Text shown:
═══

Twenty African countries have partnered to form a geographic data hub for tech-savvy youth. The initiative is aimed at providing a platform for innovative youth to apply their talents in addressing societal challenges.
The hub, GeoHub will be managed by Regional Centre for Mapping of Resources for Development (RCMRD). Through the platform, the youth will link themselves to various opportunities available from geospatial technologies, to develop products that serve member states in businesses to spur growth.
RCMRD, is a 20-member state organisation comprising Kenya, Sudan, Ethiopia, Malawi, Tanzania, Uganda and South Africa among other Eastern and Southern African countries.
RCMRD Director General Emmanuel Nkurunziza noted that GeoHub will provide an opportunity for the youth to tap into latest technologies to meet challenges that the society faces.
“We are aware that data is going to be very critical. We are aware that internet of things is providing opportunities unheard of,” said Dr Nkurunziza, adding “We are aware Machine Learning and artificial intelligence are going to be the critical things if we will be able to manage what we have been doing mechanically with human brains.”
Experts say young people can solve the myriad challenges the society faces by leveraging geospatial technologies.
During this year’s Geographic Information System (GIS) celebrations at the Regional Centre for Mapping of Resources for Development (RCMRD), experts while recognising the power of geospatial data and technologies, called on young people to seize opportunities presented by the technology which has advanced over the decades.

═══

Activities:
1. Answer these from the article on the African geographic data hub:
(a) How many member states make up RCMRD?
(b) Who is the Director General of RCMRD?
(c) At what event did experts urge young people to seize the opportunities of geospatial technology?
2. Continue the article on the African geographic data hub from the point where it stops.

Source material:
═══

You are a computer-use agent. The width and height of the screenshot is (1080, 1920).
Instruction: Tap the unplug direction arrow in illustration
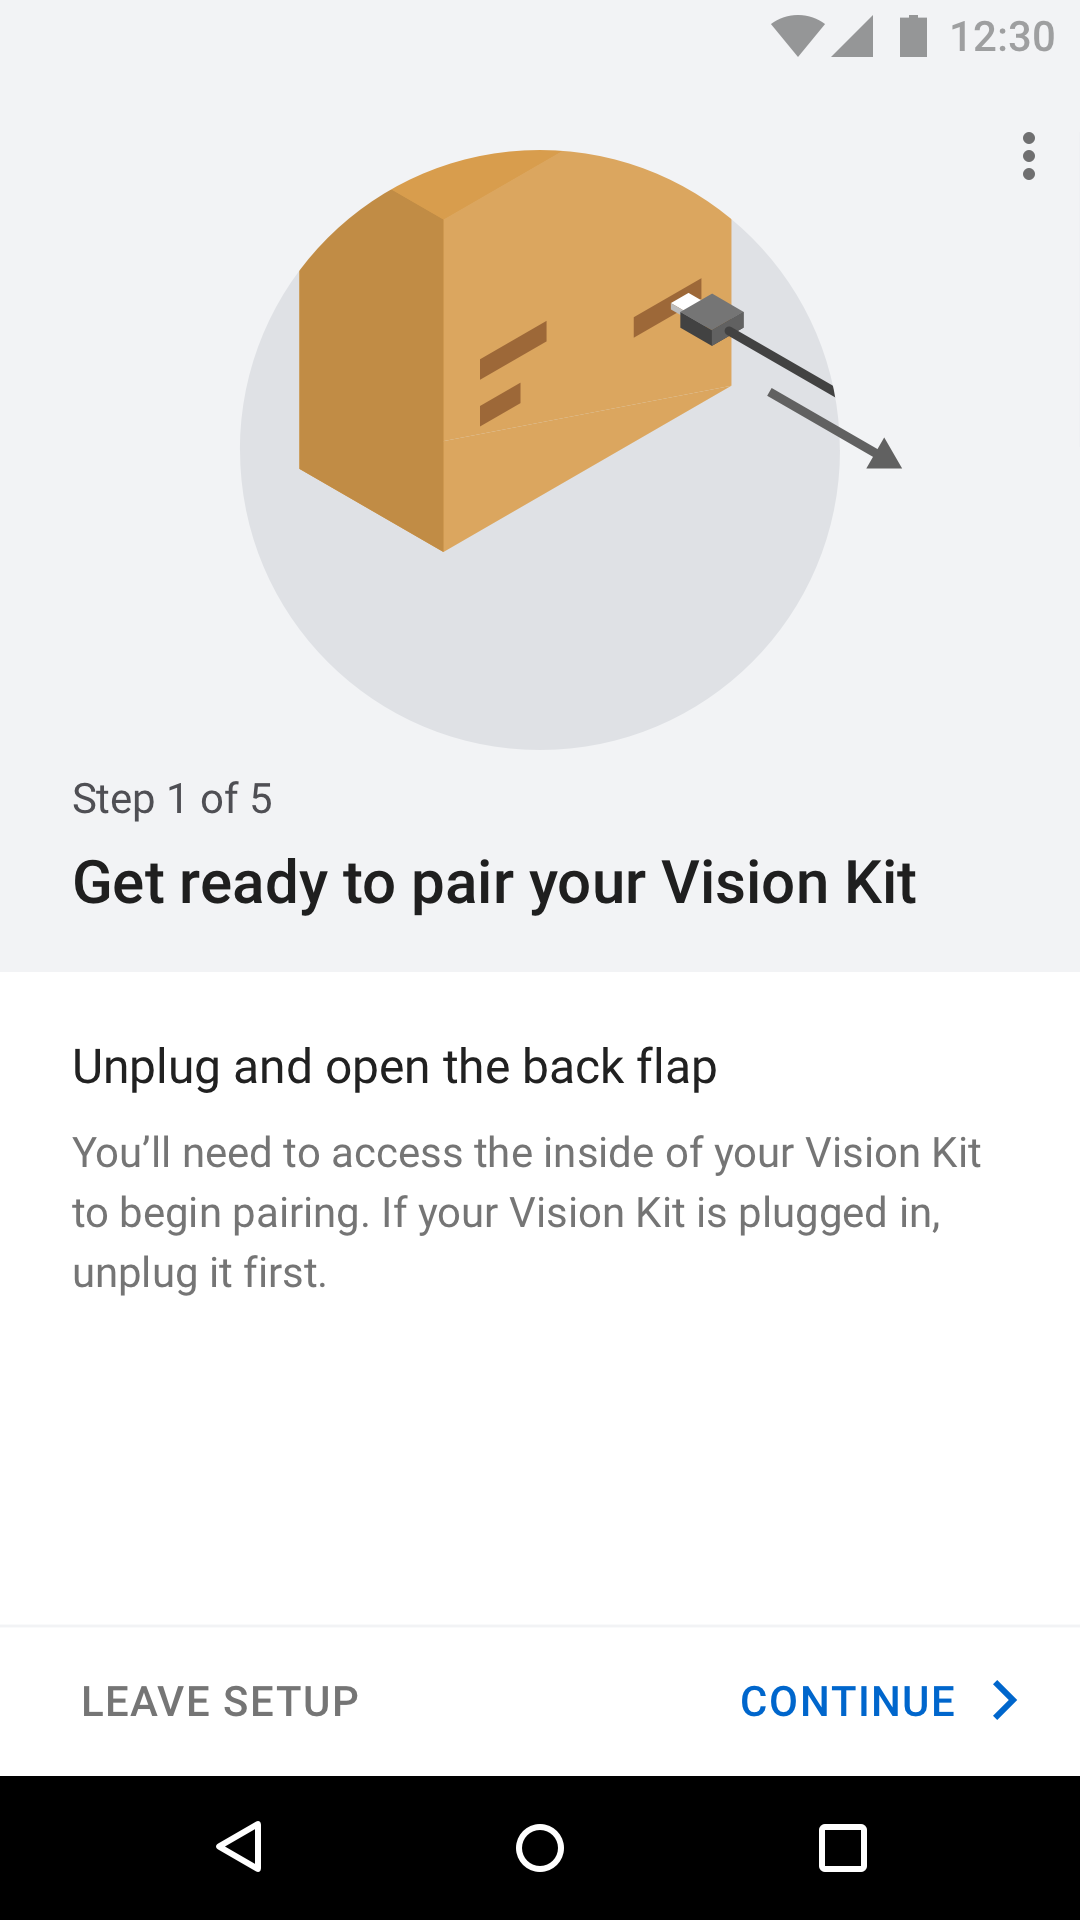point(835,429)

═══

Expected results:
1.
(a) 20
(b) Emmanuel Nkurunziza
(c) This year's Geographic Information System (GIS) celebrations at the Regional Centre for Mapping of Resources for Development (RCMRD)

2.
“There are opportunities that five years ago were not there. One is able to capture accurate data in centimeter and millimeter resolution within minimum effort currently,” said Dr Nkurunziza on Wednesday.
He said new technologies have enabled the processing and storing of huge volumes of data in cloud and other platforms, without many challenges, an undertaking which was almost impossible few years ago.
With high internet speeds thanks to optical fibre network, one is also able to move huge volumes of data from one place to another without much ado.
“You can deploy all these computing capacities, connectivity and ready access to high resolution satellite imagery at very affordable prices,” said Dr Nkurunziza.
“Now, the challenge is for you to make sure that this data that we are getting is harnessed to develop applications and services that are relevant to our societies.”
He added: “We have set all the administrative structures ready, we had planned to roll out our activities this year but Covid-19 happened,” he said.
David Ongo, a GIS analyst at RCMRD, said one of the courses which will be taught at the GeoHub will be the GeoAI (a combination of GIS and artificial intelligence).
GIS, he revealed, has become quite popular with “a lot of industry players now embracing the technologies including Uber, Glovo, and Tesla.”
Currently, almost all universities have integrated GIS is their curriculum, he said.
According to Dr Nkurunziza, the more young people prepare themselves to be part of the fourth industrial revolution, the better for them.
He said RCMRD will launch the regional resource hub next week, adding that the resource centres is an incubation, innovation and mentorship space.
It will store and disseminate data on various issues in 24 countries in Africa.
“People with creative ideas will be able actualise them under the guidance of the professionals,” said Mr Ongo.
RCMRD was formed 45 years ago to undertake surveying, mapping and remote sensing for member states within the Eastern and Southern Africa region.
“It supports member states to harnessing the power of earth observation and geospatial information in managing natural resources and other areas where we need decision-making,” said Dr Nkurunziza, adding that counties can send requests for collaboration on various issues affecting them.
Some of the geospatial data that can be obtained from center include information on disasters, pandemics and emergencies.